Message queuing telemetry transport — commonly referred to as MQTT — is a machine-to-machine (M2M) messaging protocol that is extremely well-suited for devices that have low or unreliable network bandwidth. Although it was originally developed in the late 1990s for the oil and gas industry to address equipment in remote locations, MQTT has been an enabling technology for the rise of the Internet of Things (IoT) and the Industrial Internet of Things (IIoT).
Despite the name message queuing telemetry transport, MQTT’s communication method doesn’t involve message queuing.
MQTT is often described as a “lightweight” protocol, meaning that it uses less bandwidth to send messages than other protocols. This low-bandwidth usage is thanks to MQTT’s publish-subscribe, or “pub-sub,” communication method — operating on top of TCP/IP — that minimizes the payload on the network. Here’s how it works:
The MQTT protocol specifies two types of systems: clients and brokers (servers). A client can be a publisher, a subscriber, or both. Brokers manage traffic between publishers and subscribers.
Messages sent by publishers are categorized into hierarchies, or topics, that resemble a file structure. When — and only when — there is new or updated information, the publisher sends a message to the broker, and the broker forwards the message to all the clients who subscribe to that topic — a communication method referred to as “reporting by exception.” Because messages are routed through and managed by the broker — also known as one-to-many communication — MQTT uses significantly less bandwidth than other protocols that rely on a one-to-one communication model.
A client can subscribe to messages at any level of the hierarchy — for example, in the hierarchy “axis3/gripper1/status” the client can subscribe to the main topic, “axis3,” or to either of the subtopics, “status” or “gripper1.” If the client subscribes, for example, to the topic “axis3,” it will receive all messages that fall under the “axis3” topic and all of its subtopics. So if there is a subtopic of “axis3/gripper2,” the client will receive those messages as well as messages that fall under the subtopic “axis3/gripper1.”

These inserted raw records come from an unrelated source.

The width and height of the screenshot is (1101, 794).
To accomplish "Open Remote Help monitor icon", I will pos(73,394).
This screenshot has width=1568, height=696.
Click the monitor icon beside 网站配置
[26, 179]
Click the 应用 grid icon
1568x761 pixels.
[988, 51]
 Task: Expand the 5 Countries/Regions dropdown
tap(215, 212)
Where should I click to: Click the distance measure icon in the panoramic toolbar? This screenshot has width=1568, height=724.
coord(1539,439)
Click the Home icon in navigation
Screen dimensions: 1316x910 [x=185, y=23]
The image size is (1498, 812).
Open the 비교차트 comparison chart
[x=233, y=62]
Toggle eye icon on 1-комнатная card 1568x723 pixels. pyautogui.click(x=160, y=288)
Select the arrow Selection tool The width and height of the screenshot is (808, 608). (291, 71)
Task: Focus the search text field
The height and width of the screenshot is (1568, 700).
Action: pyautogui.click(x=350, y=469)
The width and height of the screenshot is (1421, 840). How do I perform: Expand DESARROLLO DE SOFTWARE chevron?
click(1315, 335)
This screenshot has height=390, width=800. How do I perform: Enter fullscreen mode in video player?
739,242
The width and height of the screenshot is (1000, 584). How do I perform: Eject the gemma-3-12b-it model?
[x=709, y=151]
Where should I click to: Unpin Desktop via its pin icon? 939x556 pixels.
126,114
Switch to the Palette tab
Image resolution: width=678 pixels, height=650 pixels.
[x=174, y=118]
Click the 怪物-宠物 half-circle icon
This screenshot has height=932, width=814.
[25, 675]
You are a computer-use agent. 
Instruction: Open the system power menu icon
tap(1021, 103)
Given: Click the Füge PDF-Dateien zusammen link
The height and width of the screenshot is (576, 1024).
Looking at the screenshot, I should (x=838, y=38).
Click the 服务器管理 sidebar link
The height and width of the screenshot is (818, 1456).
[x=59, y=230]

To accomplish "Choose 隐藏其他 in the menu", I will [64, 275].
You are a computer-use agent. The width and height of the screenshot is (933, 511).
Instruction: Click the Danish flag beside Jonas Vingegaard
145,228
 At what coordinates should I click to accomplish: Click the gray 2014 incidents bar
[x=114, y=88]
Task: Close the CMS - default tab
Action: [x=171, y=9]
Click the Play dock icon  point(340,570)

MQTT also provides state awareness, so subscribers always know if publishers are online. If a client (subscriber or publisher) sends a disconnect message to the broker, that client can reconnect to the broker at a later time using the same identity. This is sometimes referred to as a “graceful shutdown.”
However, if a publisher disconnects without sending a disconnect message to the broker, a “last will and testament” message will be sent by the broker to that publisher’s subscribers, identifying the disconnected publisher and notifying the subscribers of what to do. Although messages are generally not retained, MQTT allows the broker (if specified in the publisher’s configuration) to retain the last message sent by a publisher, so that new or returning subscribers can ensure their subscription is active and that they receive the latest information.
MQTT allows usernames and passwords to be implemented for clients when establishing connections with brokers — but those usernames and passwords are delivered in clear text. Because MQTT is an application-level protocol that operates on top of TCP/IP, a common solution to ensure data encryption and security in IoT and IIoT applications is to use TLS/SSL.
The MQTT protocol is the standard for all major cloud platforms, including Microsoft Azure, IBM Cloud, and Amazon Web Services. Facebook even uses MQTT for its Facebook Messenger and Instagram apps. For industrial applications, MQTT is especially well-suited for remote monitoring, and its lightweight properties make MQTT one of the most widely used protocols for IoT and IIoT applications.
It’s important to note that for many industrial automation applications, MQTT is implemented with the Sparkplug B software specification, which defines the topic namespace and the payload definition, and describes how state management works and how to use it in SCADA systems.